Watching them carry her out, I remember telling her about placing my baby for adoption.

The pallbearers lift the coffin, and my breath catches. Grandma. The woman who sat across from me at that yellow Formica table twenty years ago, when I was eighteen and pregnant and terrified.

placing my baby for adoption
placing my baby for adoption

I remember sliding the ultrasound across to her, hands shaking. She picked it up, traced the tiny profile with her finger.

“A great-grandbaby,” she whispered. “I always told everyone I was great. Now it’s official.”

The silence felt endless. But then she started talking about birth—hers, my mother’s, mine. How they put women to sleep in 1967, strapped their legs up, kept husbands out. How by 1985, when Mom had me, Dad could be in the room. “I watched you come into this world, purple and screaming with a full head of black hair.”

Then she looked at me hard. “And now you’re going to go through that, and then hand that baby to someone else.”

Then she looked at me hard. “And now you’re going to go through that, and then hand that baby to someone else.”

“Yes.”

“Do you love her?”

“So much it’s killing me.”

placing my baby for adoption

“Then you’re doing the right thing.”

Just like that. No lecture. Just support.
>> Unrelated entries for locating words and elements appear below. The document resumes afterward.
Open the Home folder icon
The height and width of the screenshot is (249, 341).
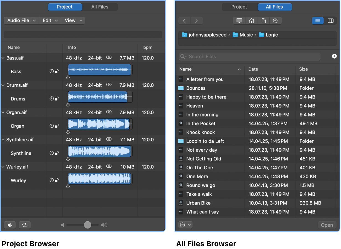(x=251, y=20)
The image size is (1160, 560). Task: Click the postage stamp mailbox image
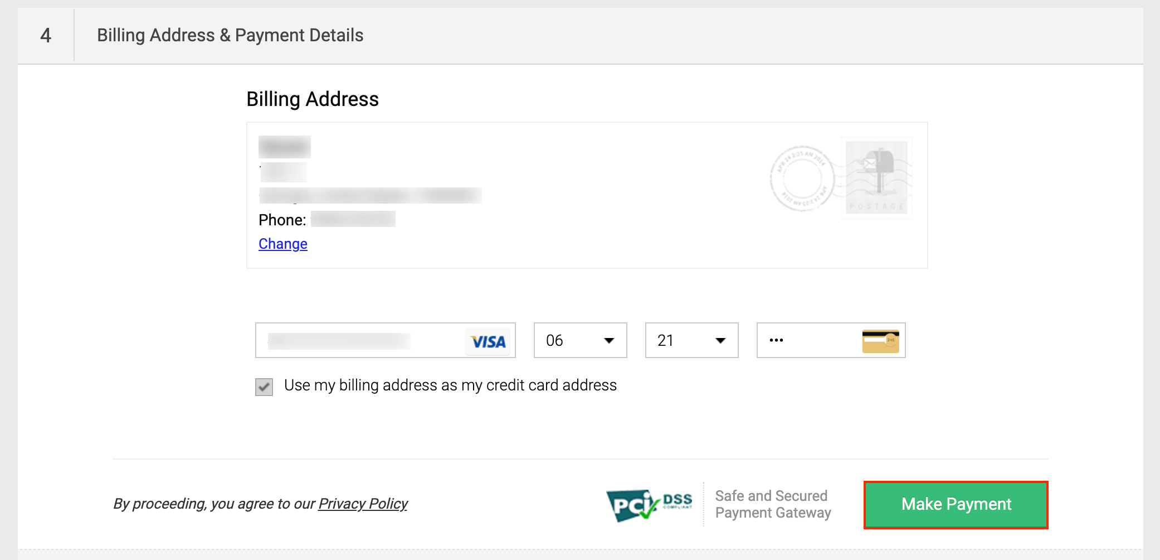[876, 177]
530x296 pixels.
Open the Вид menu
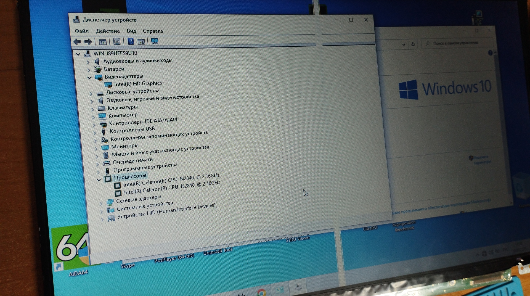(131, 31)
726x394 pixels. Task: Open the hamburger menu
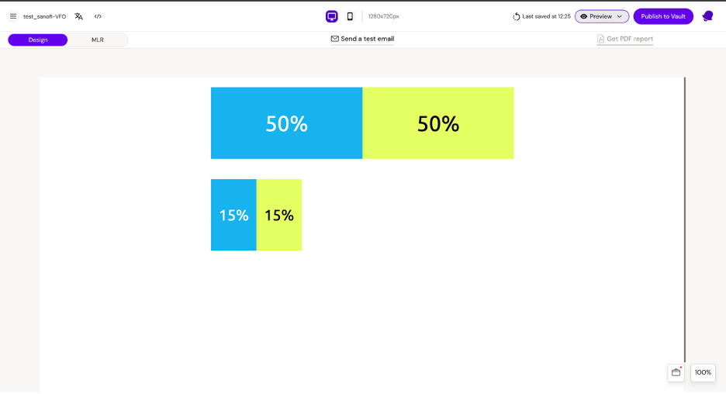13,16
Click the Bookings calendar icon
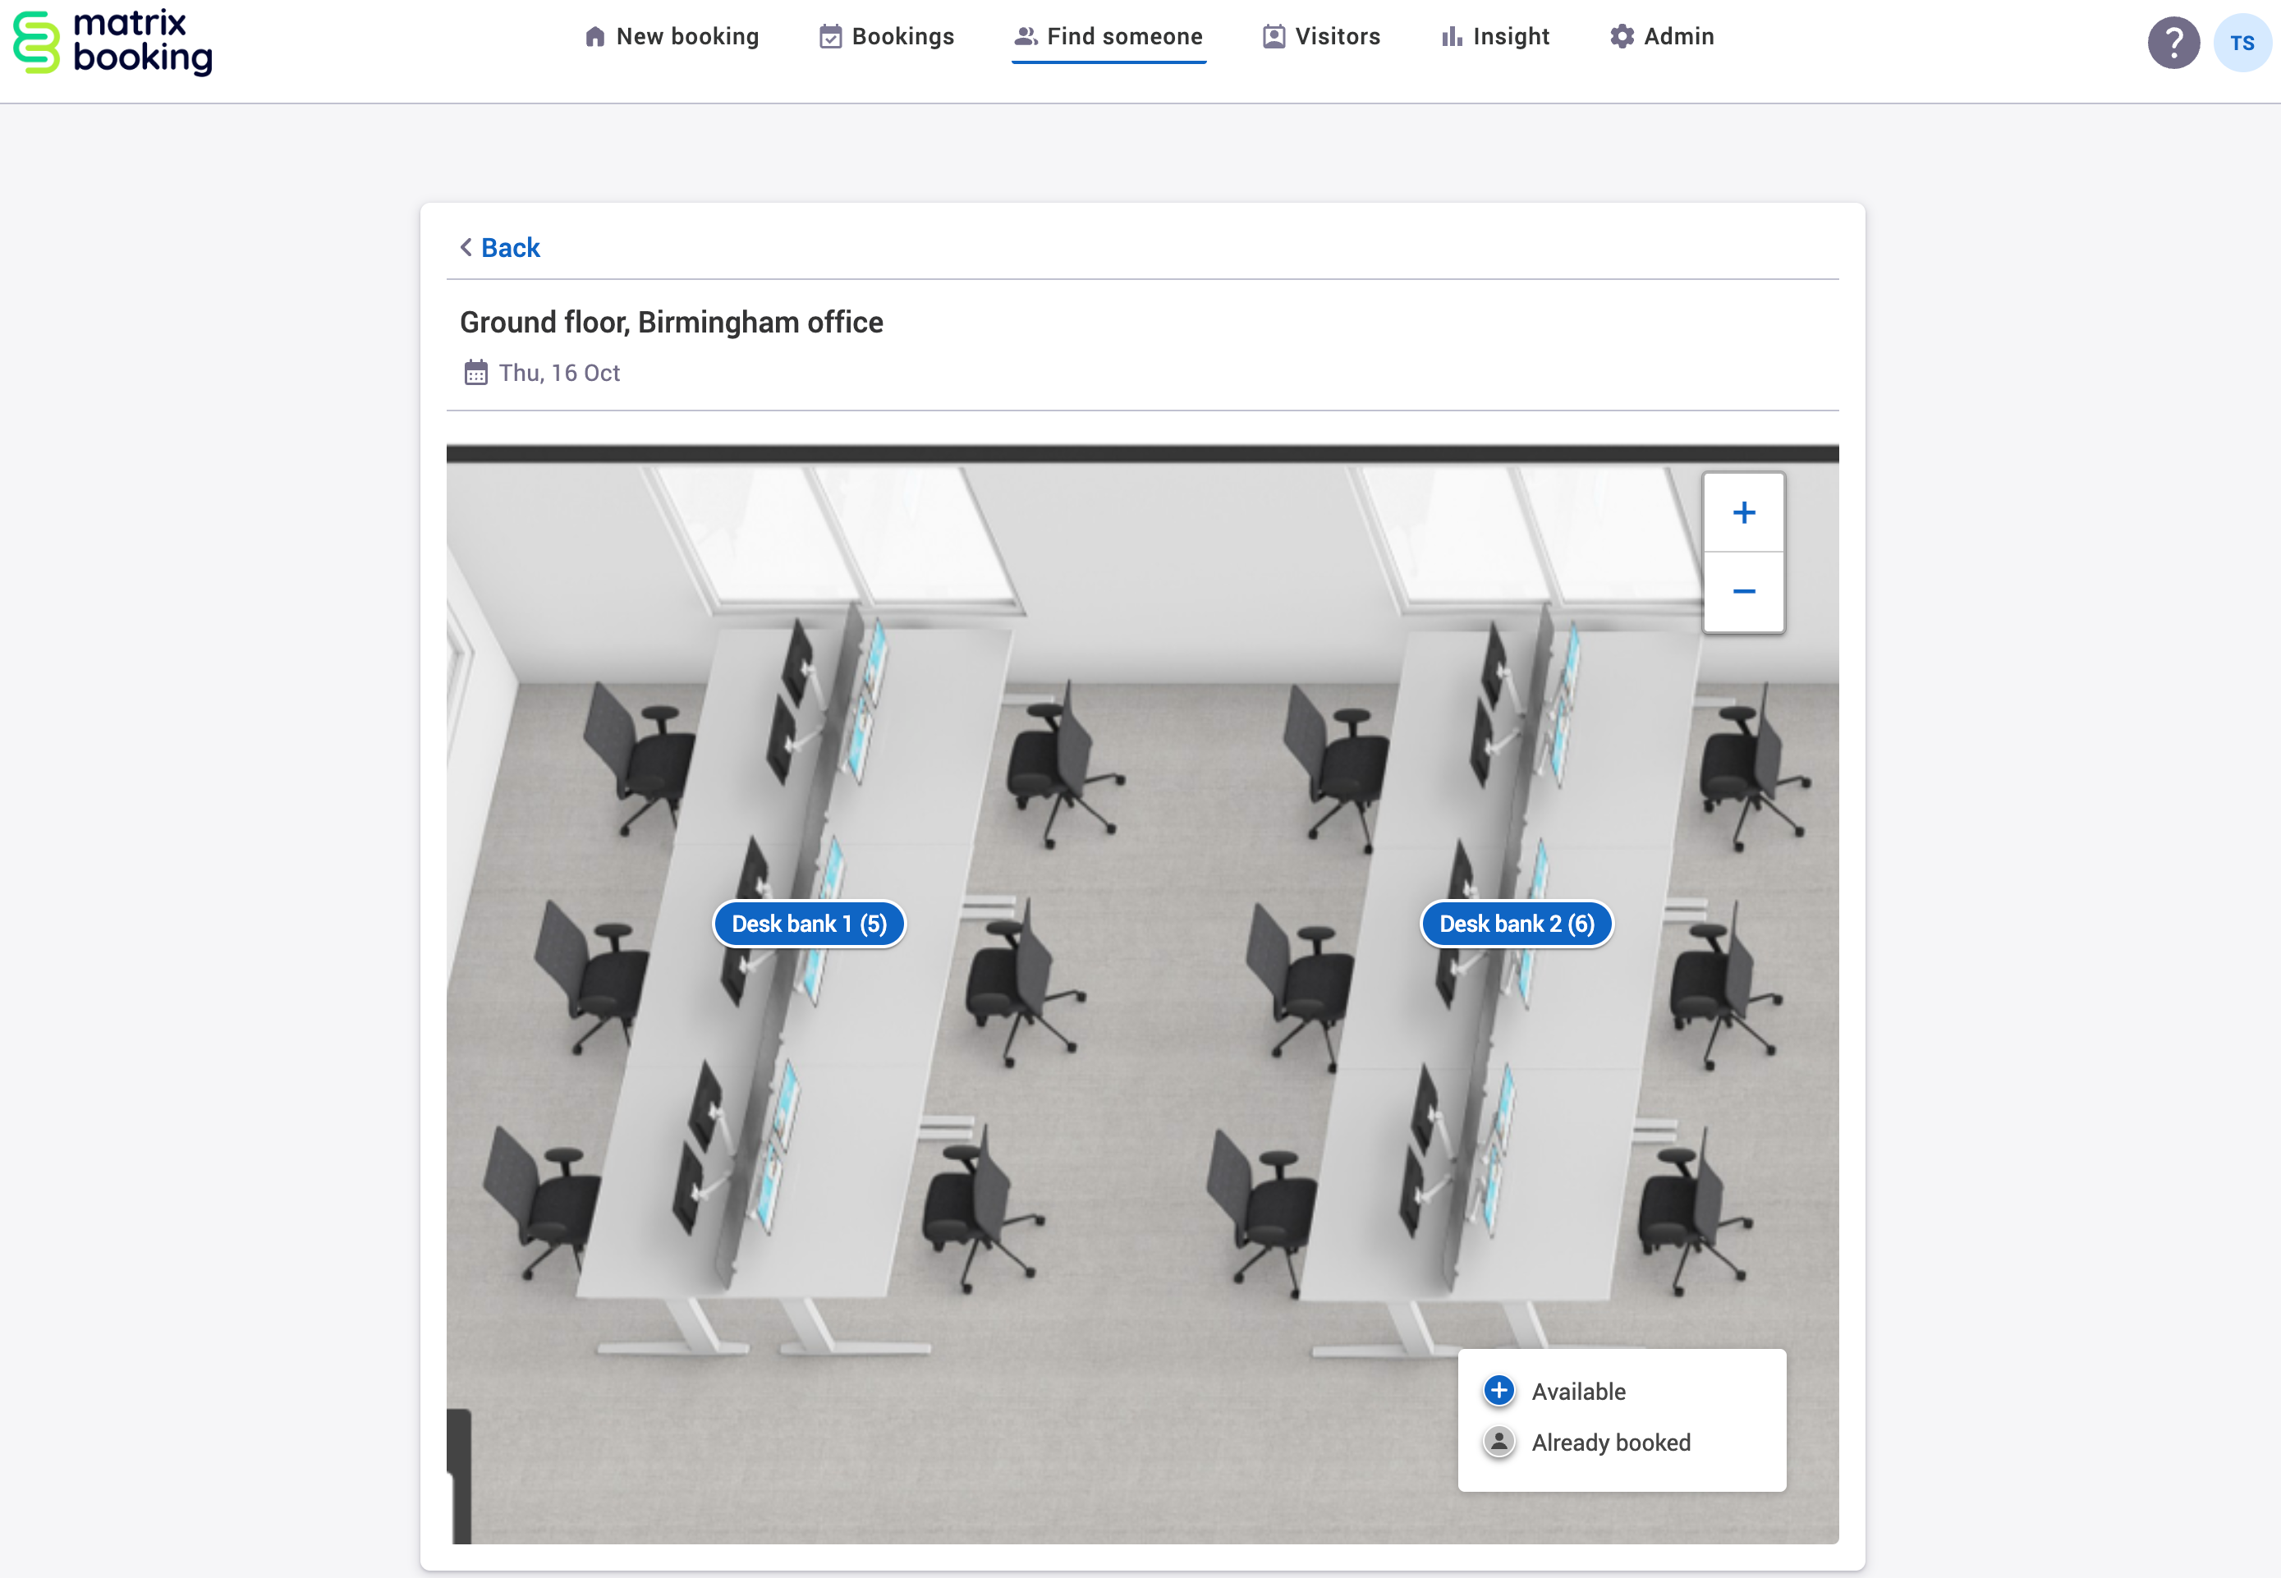The image size is (2281, 1578). 831,37
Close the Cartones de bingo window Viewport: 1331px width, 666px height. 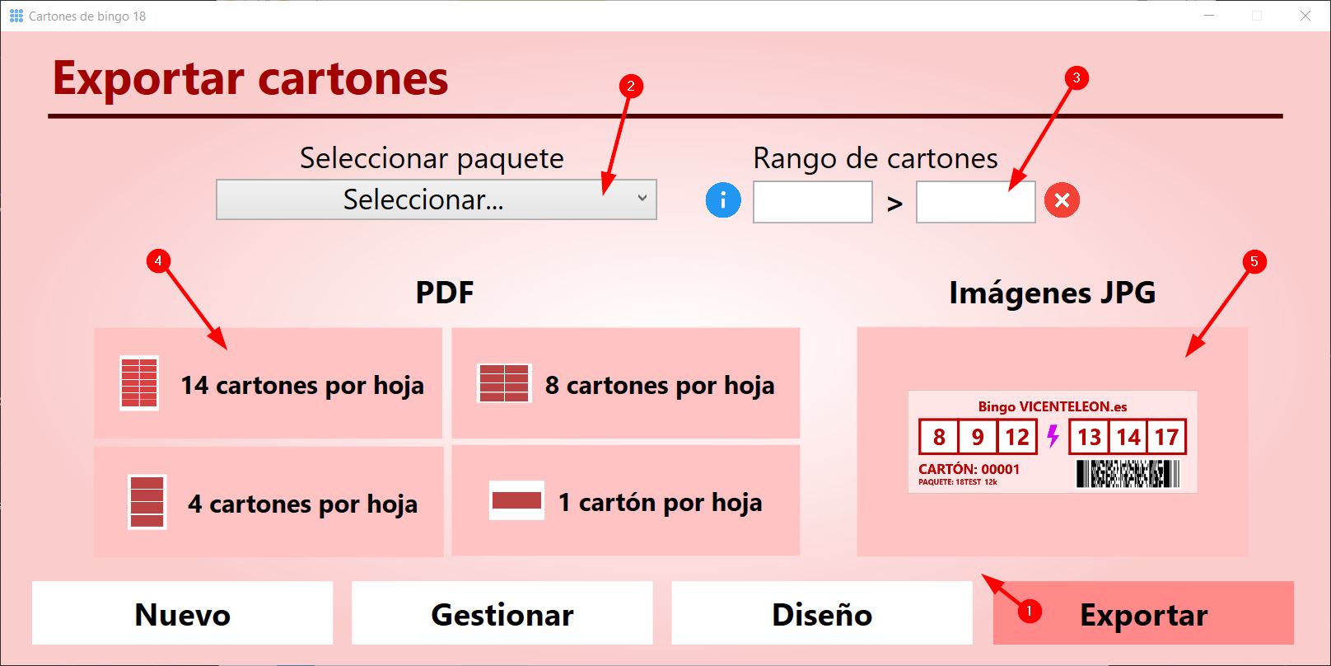1305,16
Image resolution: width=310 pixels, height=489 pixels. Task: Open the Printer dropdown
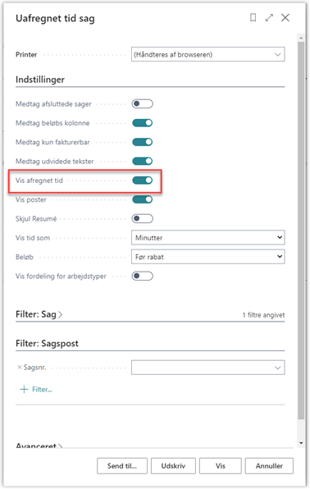pyautogui.click(x=208, y=54)
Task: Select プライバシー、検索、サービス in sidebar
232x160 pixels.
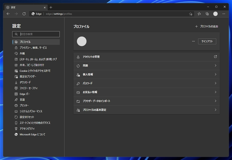Action: [x=33, y=48]
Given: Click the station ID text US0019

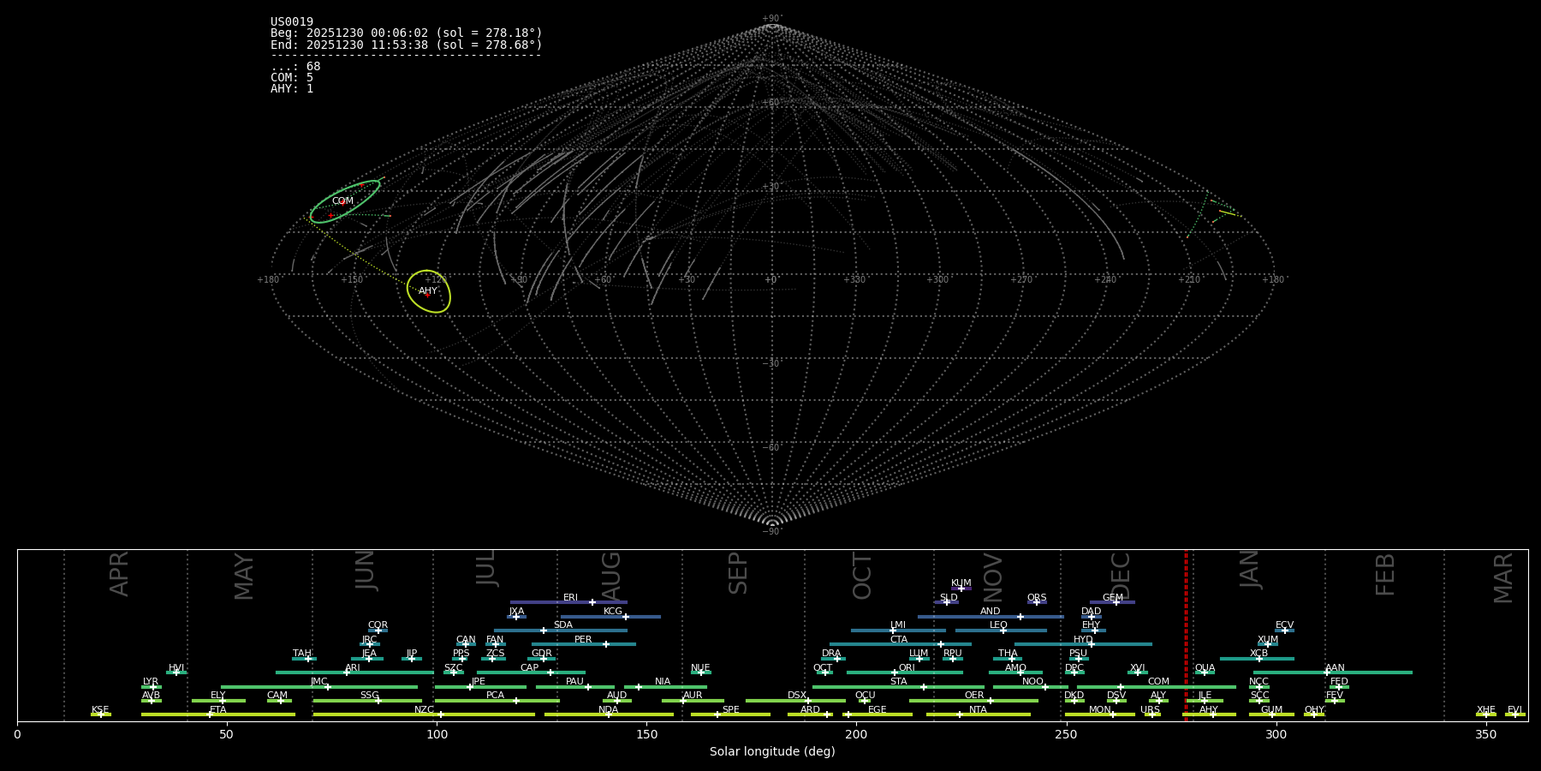Looking at the screenshot, I should pyautogui.click(x=292, y=22).
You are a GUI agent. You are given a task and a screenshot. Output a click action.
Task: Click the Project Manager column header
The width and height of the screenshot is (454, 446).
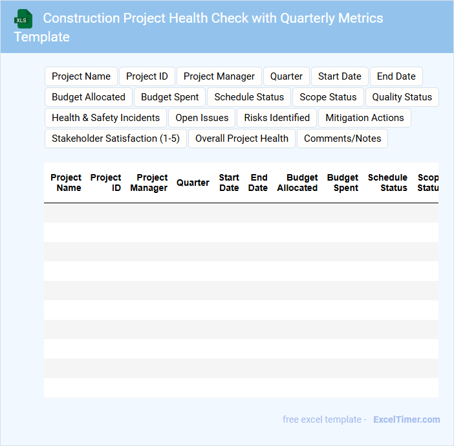pyautogui.click(x=149, y=183)
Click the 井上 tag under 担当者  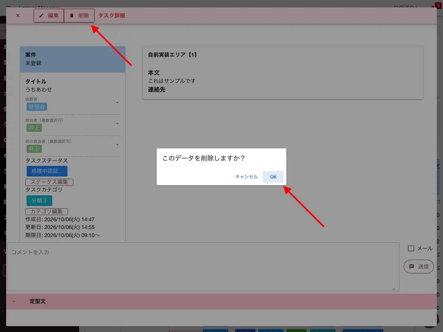(34, 128)
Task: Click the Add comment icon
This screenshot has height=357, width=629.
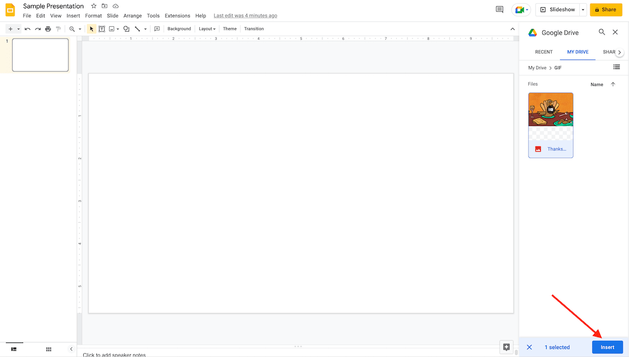Action: click(x=157, y=28)
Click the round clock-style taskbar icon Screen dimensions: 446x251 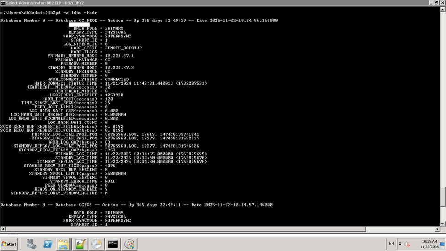point(97,244)
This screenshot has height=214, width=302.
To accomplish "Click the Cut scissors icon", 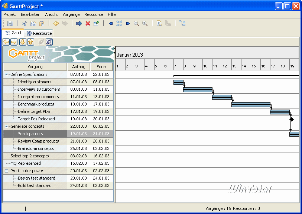I will click(25, 24).
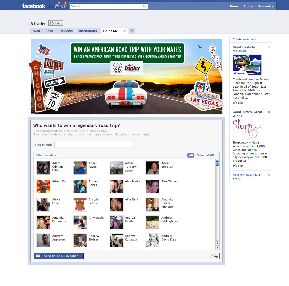289x286 pixels.
Task: Open the friend requests icon
Action: click(50, 6)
Place my baby for adoption
place my baby for adoption
place my baby for adoption

The coffin moves out the front doors. She was there when it mattered most.

March nineteenth, early morning. Nineteen hours of labor, snow falling outside. Grandma beside me the whole time. When the baby came at 6:47 a.m.—six pounds, three ounces, auburn hair—they put her on my chest.

Grandma started crying. "Can I hold her?"

Twenty minutes. Then she kissed that tiny forehead, gave the baby back to me, and then I did what I knew was right and placed my baby for adoption. We all hugged. The adoptive mother, my grandma, and I. 

For twenty years after, Grandma loved reading the letters and seeing the pictures the adoptive family sent. 

When the cancer got bad last year, she made me promise I’d keep in touch with my little girl, who was now grown. Let her know that I love her. 

Goodbye, Grandma. Thank you for loving us both.

Thank you for suppporting me in the hardest decision I’ve ever made, placing my baby for adoption.